The proposed research is intended to provide new insight into a critical window of brain development in the 3rd trimester of human pregnancy, when preterm and term infants are especially vulnerable to brain injuries leading to cerebral palsy and lifelong neuro-cognitive disabilities.
Human brain complexity is considered unique, yet the genesis of many neuronal and glial sub-types and their migration and integration into functional circuits in neonates remains poorly understood. Moreover, these processes are likely disrupted in hypoxic neurological injuries, which can result in death, cerebral palsy and/or long-term cognitive disabilities.
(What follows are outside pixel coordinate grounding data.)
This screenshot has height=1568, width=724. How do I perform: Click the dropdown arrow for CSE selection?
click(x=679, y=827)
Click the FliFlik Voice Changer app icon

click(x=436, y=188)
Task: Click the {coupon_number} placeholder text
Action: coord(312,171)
The proposed program focuses on human interneuron (IN) and oligodendrocyte precursor (OPC) development during 3rd trimester (24-40 weeks) gestation, and whether lineage ontogeny, migration and differentiation is regulated by oxygen levels and the hypoxia-inducible factor (HIF) pathway. This program is an outgrowth of the investigators common interests, productive collaborations and the close association of their laboratories in the recently built Ray and Dagmar Dolby Building in the Eli and Edythe Broad Institute for Regeneration Medicine and Stem Cell Research at UCSF. The investigators have studied the human fetal and newborn brain and recently identified (1) the outer subventricular zone (OSVZ), (2) chain migration of young neurons of medial migratory stream (MMS) and (3) the impact of injury on oligodendrocyte development in infants with hypoxic-ischemic encephalopathy (HIE). We propose three projects and cores to promote an understanding of human brain development and injury. Project 1 investigates migration of young INs to focal regions of human newborn brain, their differentiation and the developmental impact of oxygen- regulated pathways. Project 2 will define structure and OPC production of the human OSVZ from 24-40 weeks gestation, and regulation of lineage ontogeny by oxygen levels. Project 3 will provide direct evidence for HIF pathway activation in IN and OPC populations in human neonates with HIE, and cell-intrinsic functions of HIF pathway genes during pre- and post-natal IN and OPC development. The administrative core
(A) provides budgetary oversight, coordination and access to resources. All projects will use primary human neuropathological specimens for histological analysis supported by a neuropathology core
(B). All projects will employ animal experimental systems. Based on compelling preliminary data, we propose an animal model core
(C) to support studies in neonatal ferret brain.